More than anything else, I want you to know how you have scared people, particularly young women. I can’t tell you how many women and girls I’ve heard from, or heard about from their parents, in the first days after your election. Little girls who cried when they heard you had been elected. Students who wept together, comforted by their teachers. Mothers who cried, and hid their crying from their kids. I heard from friends, family, nieces, college students, mothers and grandmothers, and from old friends reporting about their spouses and daughters. I received a flood of texts and emails. Over and over, they spoke of tears and fear. Over and over they repeated the same words: “scared,” “frightened,” “terrified.” Of you. It has broken my heart to hear so much of this in the last few days, and to try to reassure them that it will somehow be okay. These youngsters are not faking it or making it up. This is heartfelt and widespread. You may not have intended it, but you came across as an ogre to them in this campaign. You frightened them. You frighten them now. This is real. You have a lot of damage to repair.
I don’t need to say what dark impulses you have stirred that Latino and African-American friends recognize. The dog whistle is not just heard by the racists. It is heard loud and clear by people for whom racism is a regular fact of their lives, people who grew up with different expectations and fears in their lives because of that racism, people who heard the Jim Crow stories from their parents and grandparents, people who now have to have “the talk” with their sons. They are Americans, too, and this experience is in their lives, at their hearts.

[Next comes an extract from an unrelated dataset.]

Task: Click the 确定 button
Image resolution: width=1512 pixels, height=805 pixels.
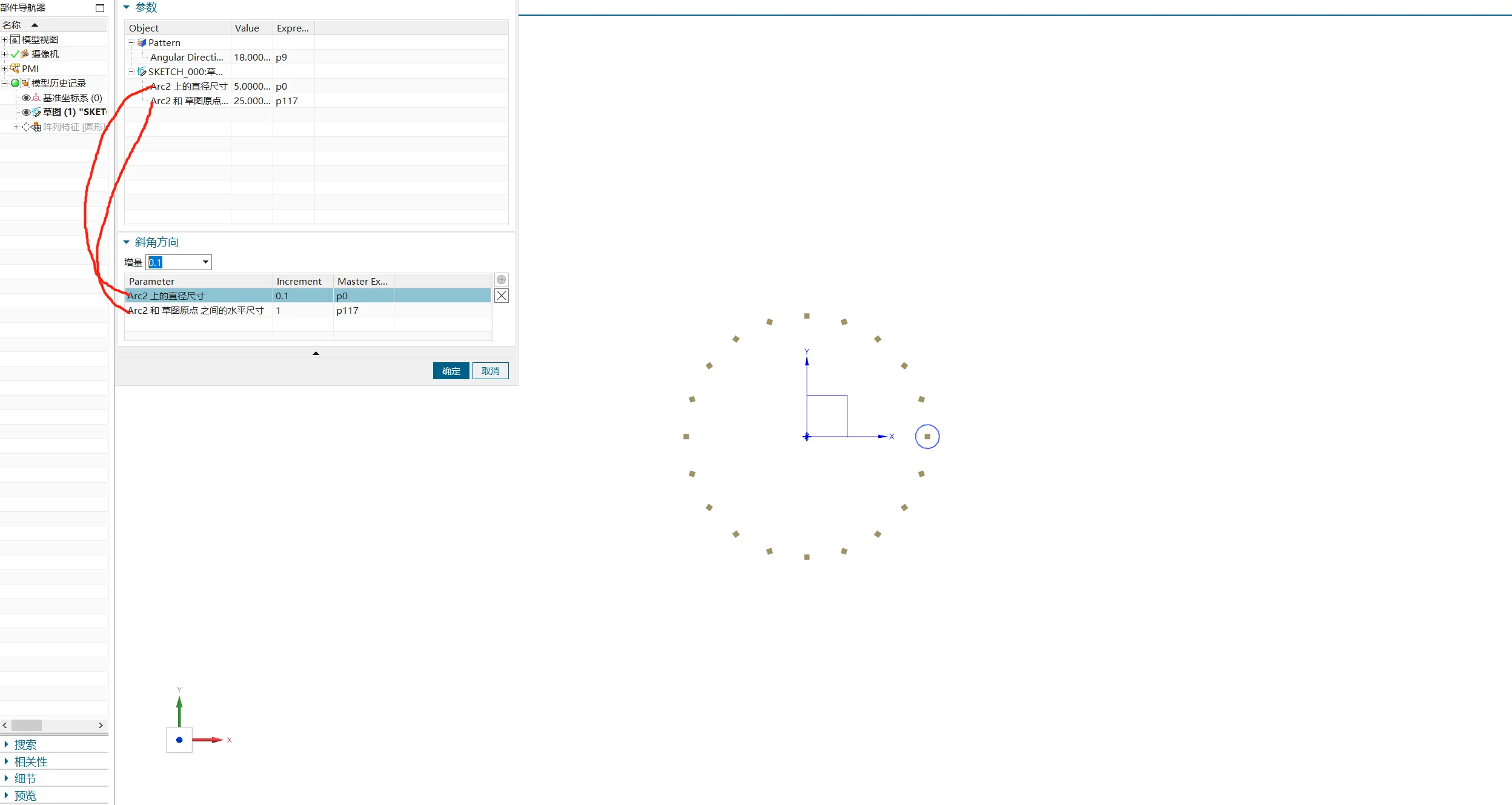Action: [451, 371]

Finally, please also bear in mind that Secretary Clinton got more votes than you did. Without the electoral college, she’d be president. If past presidential years are any guide, there were likely more votes cast nationwide for House Democratic candidates than for Republican candidates. In 2012, House Democrats won the national vote by over a million votes. Without REDMAP’s gerrymandering, Speaker Pelosi would have the gavel. It will take a while to know whether more votes were cast for Democratic candidates for the Senate in total than for the Republican candidates, but it’s possible that Democrats got more votes than Republicans across the board in both elected branches of the federal government. Either way, working together is the right thing to do, and will make you successful, not trying to drive a harsh, partisan agenda from a position of having lost the popular vote.
You will find that Democrats love America just as much as you do. We want to work with you. I believe that the role of president of the United States is vastly different from the role of candidate, and that the Donald Trump of the campaign will not succeed as president. The campaign is over, and real responsibilities lie ahead. For all our sakes, I wish you well.